What the task requires: Can you rewrite the interview profile from "User Reference Manager, JMP" to "interface in R&D IT.", renaming "Syngenta" as "Syngenta Group" throughout?
** Start of Quoted text **
Dirk de Bruyn Ouboter, Statistically Speaking

Dirk de Bruyn Ouboter

Platform Lead for Data Capture, Syngenta

Meg Hermes

Meg Hermes

User Reference Manager, JMP

Dirk de Bruyn Ouboter is Platform Lead for Data Capturing at Syngenta’s R&D site in Stein, Switzerland. After completing a PhD in chemistry at the University of Basel, Dirk worked as a postdoctoral fellow at Swiss biotechnology company Actelion (now a part of Johnson & Johnson) where his research centered on the production and evaluation of API nanoformulations using analytical methods.

In 2012, he joined Syngenta in measurement science and process performance, and has gone on to lead process technology initiatives driving the digital transformation first of Syngenta’s chemical process technology and now at the physical to digital interface in R&D IT.

Meg: I’m curious about the point wherein you realized that analytics could add a lot of value to your work – the point that ultimately led you to where you are now: playing an active role in Syngenta’s analytics transformation.
** End of Quoted text **
** Start of Raw data **
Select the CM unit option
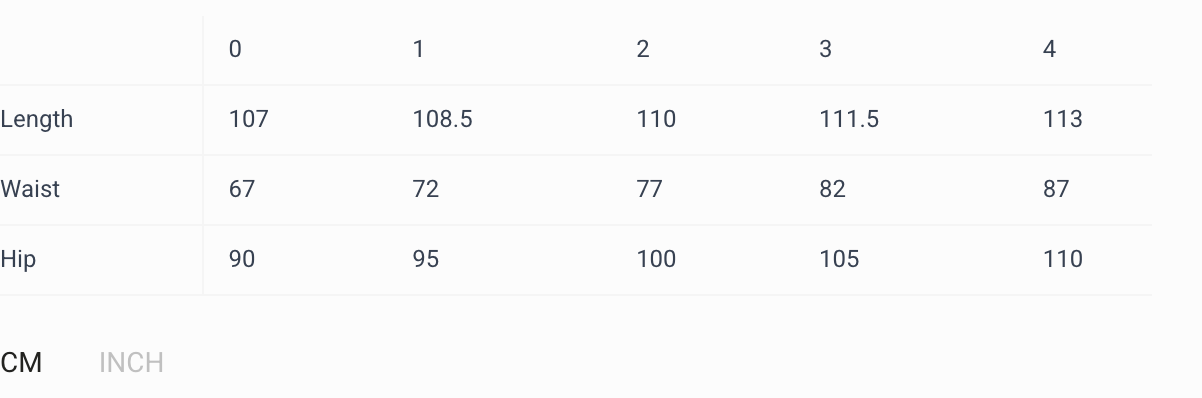This screenshot has width=1202, height=398. (21, 362)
** End of Raw data **
Exercise result:
User Reference Manager, JMP

Dirk de Bruyn Ouboter is Platform Lead for Data Capturing at Syngenta Group’s R&D site in Stein, Switzerland. After completing a PhD in chemistry at the University of Basel, Dirk worked as a postdoctoral fellow at Swiss biotechnology company Actelion (now a part of Johnson & Johnson) where his research centered on the production and evaluation of API nanoformulations using analytical methods.

In 2012, he joined Syngenta Group in measurement science and process performance, and has gone on to lead process technology initiatives driving the digital transformation first of Syngenta Group’s chemical process technology and now at the physical to digital interface in R&D IT.